▶ **Problem to work on**
Listed below are entries; give the number of lines among them that include "accomplish", and only that number.
::::
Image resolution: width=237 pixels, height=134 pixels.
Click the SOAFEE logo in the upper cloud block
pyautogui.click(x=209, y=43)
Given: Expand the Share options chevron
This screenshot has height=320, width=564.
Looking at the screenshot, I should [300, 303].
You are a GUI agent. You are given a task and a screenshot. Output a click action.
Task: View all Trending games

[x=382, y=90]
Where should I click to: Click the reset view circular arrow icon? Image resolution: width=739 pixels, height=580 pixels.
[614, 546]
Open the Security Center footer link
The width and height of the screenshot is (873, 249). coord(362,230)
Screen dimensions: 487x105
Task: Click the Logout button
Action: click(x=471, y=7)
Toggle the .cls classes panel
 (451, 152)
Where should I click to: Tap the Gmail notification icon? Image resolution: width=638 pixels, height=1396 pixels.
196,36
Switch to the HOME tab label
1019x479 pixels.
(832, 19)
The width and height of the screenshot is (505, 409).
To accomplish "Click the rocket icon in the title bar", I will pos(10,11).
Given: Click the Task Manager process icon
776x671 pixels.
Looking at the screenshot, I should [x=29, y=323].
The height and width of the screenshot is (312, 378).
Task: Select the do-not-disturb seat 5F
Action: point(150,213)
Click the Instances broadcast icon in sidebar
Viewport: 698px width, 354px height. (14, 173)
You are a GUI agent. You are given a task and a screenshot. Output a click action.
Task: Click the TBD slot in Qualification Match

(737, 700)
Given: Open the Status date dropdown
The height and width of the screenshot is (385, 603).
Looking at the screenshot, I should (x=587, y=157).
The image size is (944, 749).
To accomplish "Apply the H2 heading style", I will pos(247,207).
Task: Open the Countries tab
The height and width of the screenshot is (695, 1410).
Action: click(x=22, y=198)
::::
▶ **Result**
2